#### WHAT IS BEING ASKED
Rewrite the data in the stretch from the line with "Screen dimensions: 793x515" through the line with "pos(446,843)", swapping "avatar" for "profile picture" and keeping everything else the same. Leave out the pictures.

#### DATA LINES
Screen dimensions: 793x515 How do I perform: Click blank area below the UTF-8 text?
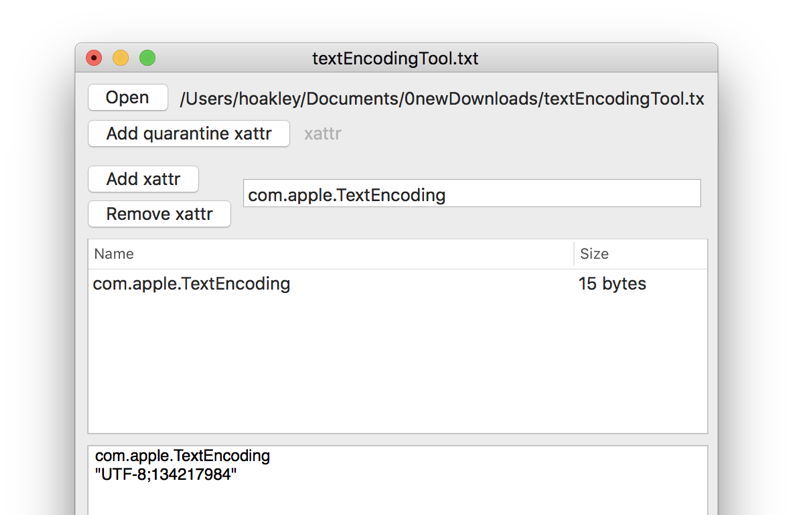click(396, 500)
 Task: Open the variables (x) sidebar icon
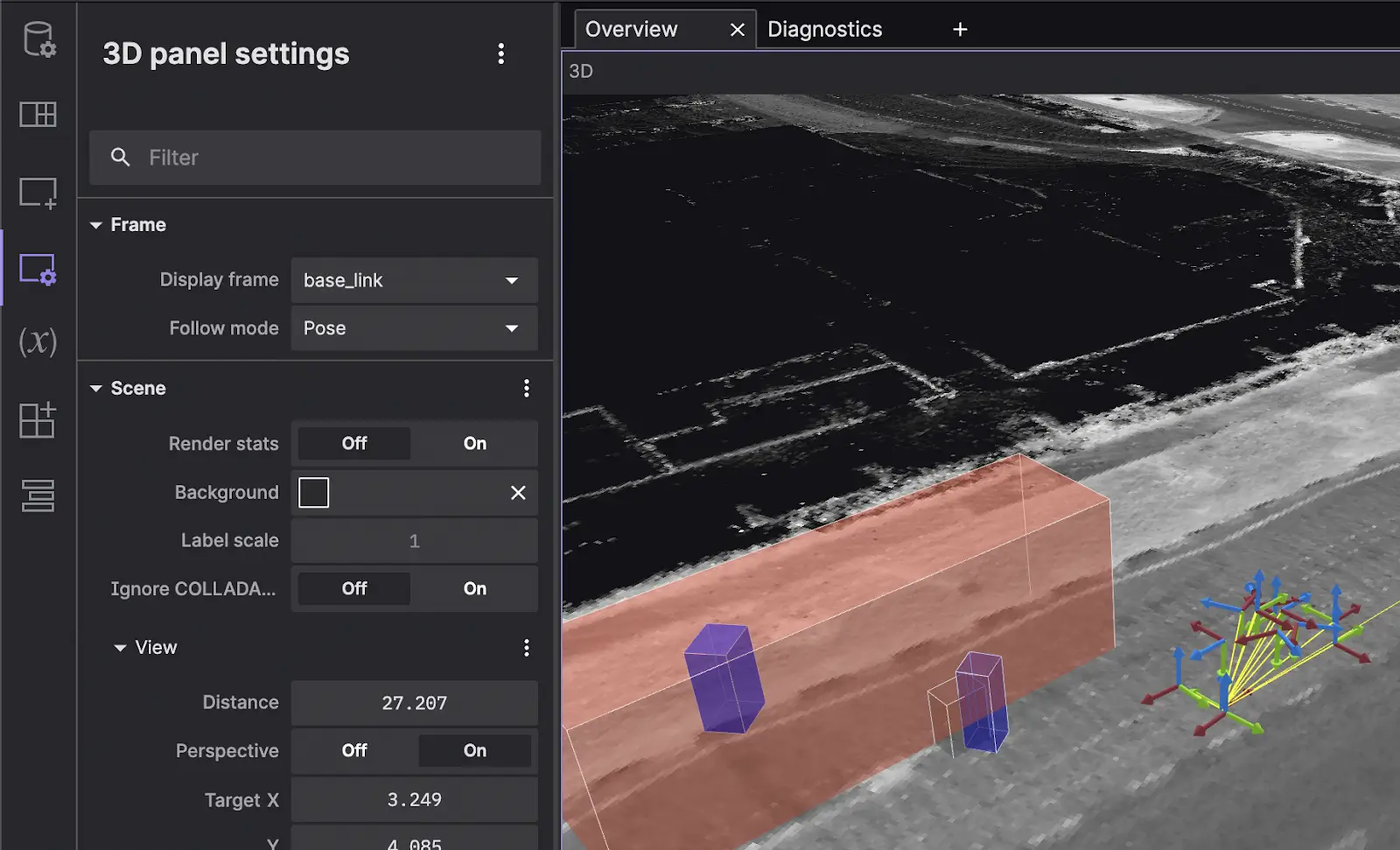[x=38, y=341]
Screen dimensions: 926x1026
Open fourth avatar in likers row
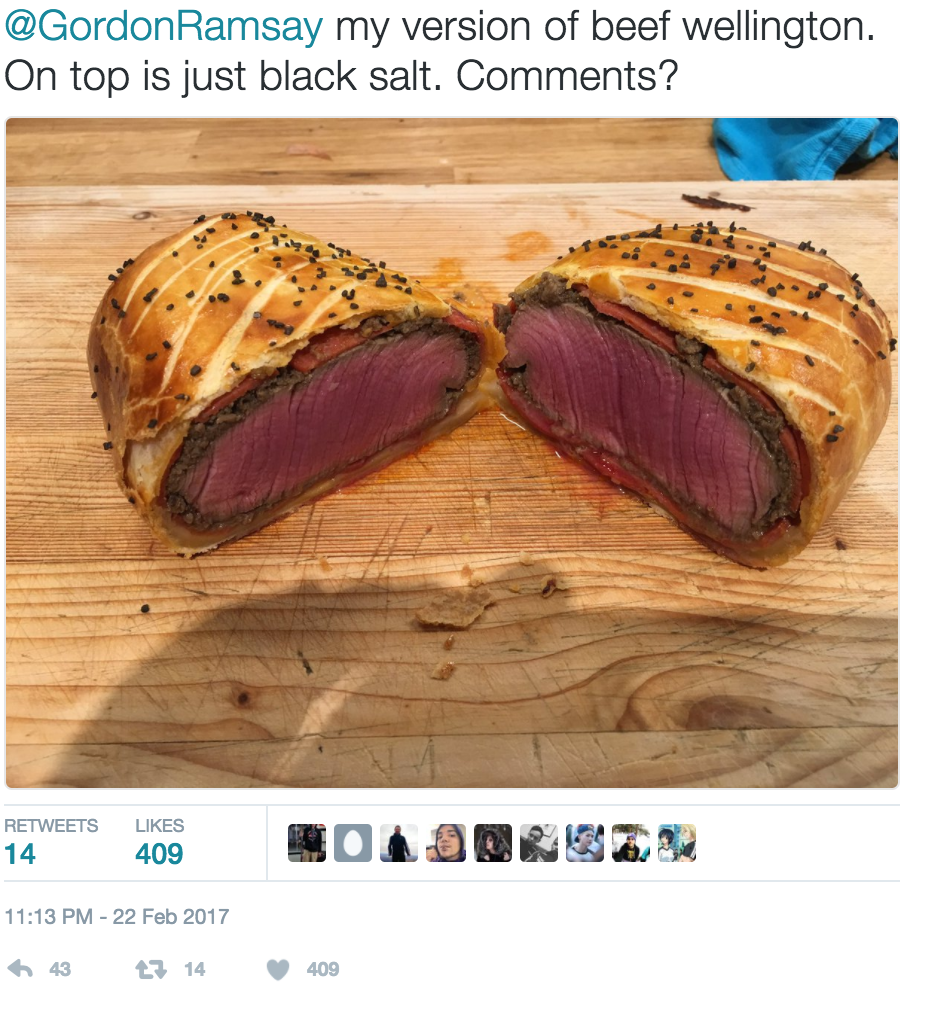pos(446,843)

* * *

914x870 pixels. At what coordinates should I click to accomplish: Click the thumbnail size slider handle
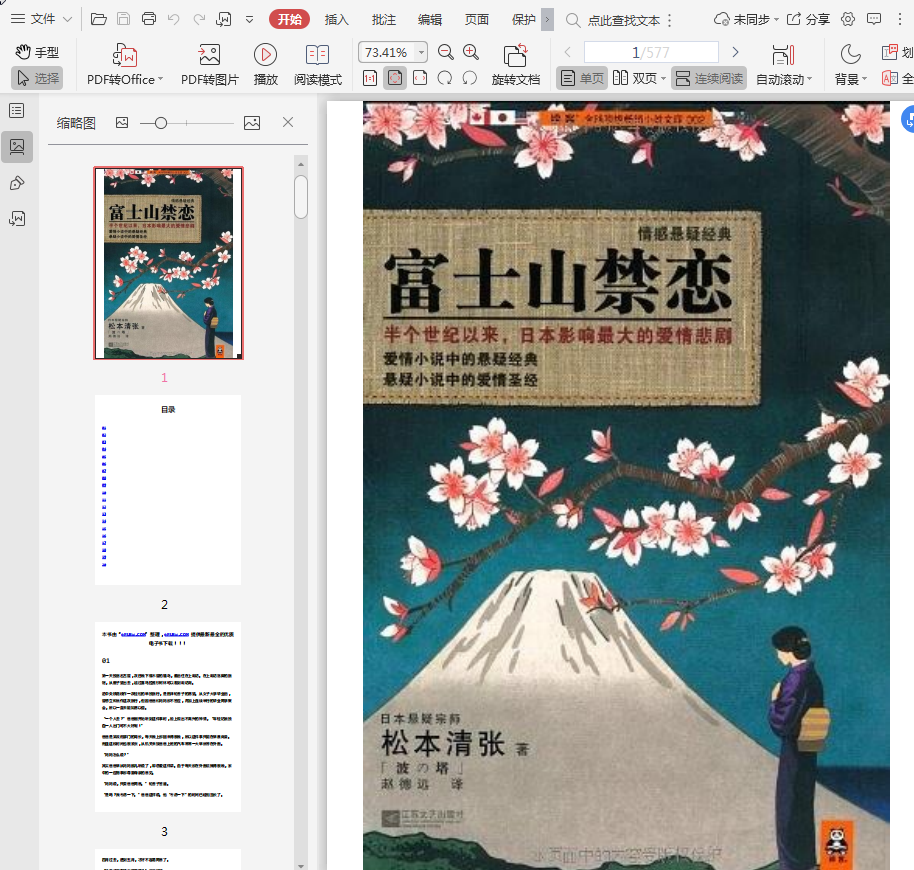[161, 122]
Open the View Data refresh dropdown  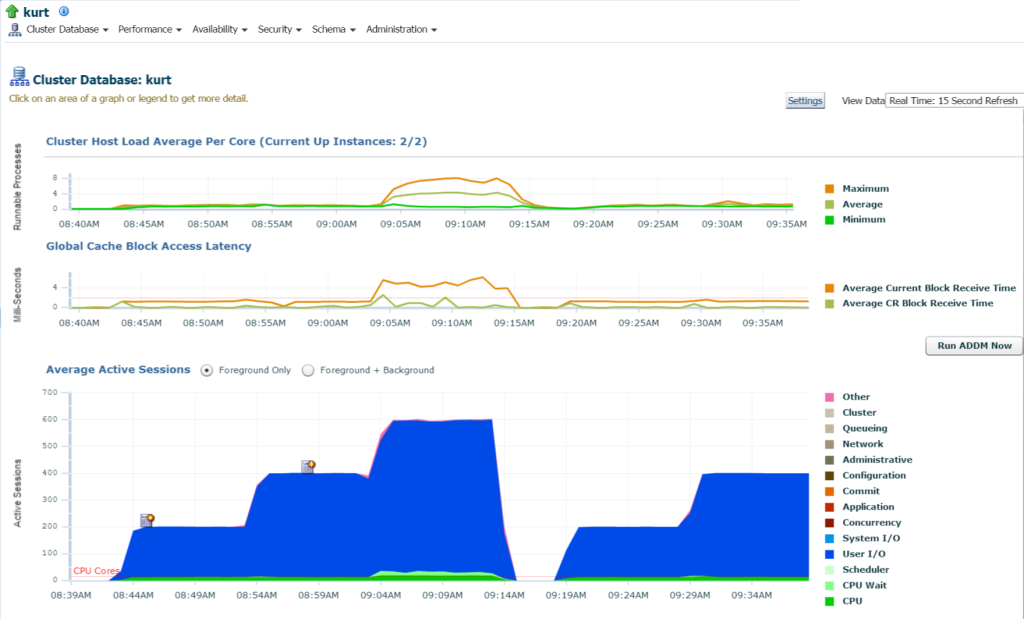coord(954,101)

#### EXPECTED ANSWER
Screen dimensions: 793x515 How do I perform: Click blank area below the UTF-8 text?
click(396, 500)
 Task: Open the variables (x) sidebar icon
[x=38, y=341]
Screen dimensions: 926x1026
Open fourth profile picture in likers row
pos(446,843)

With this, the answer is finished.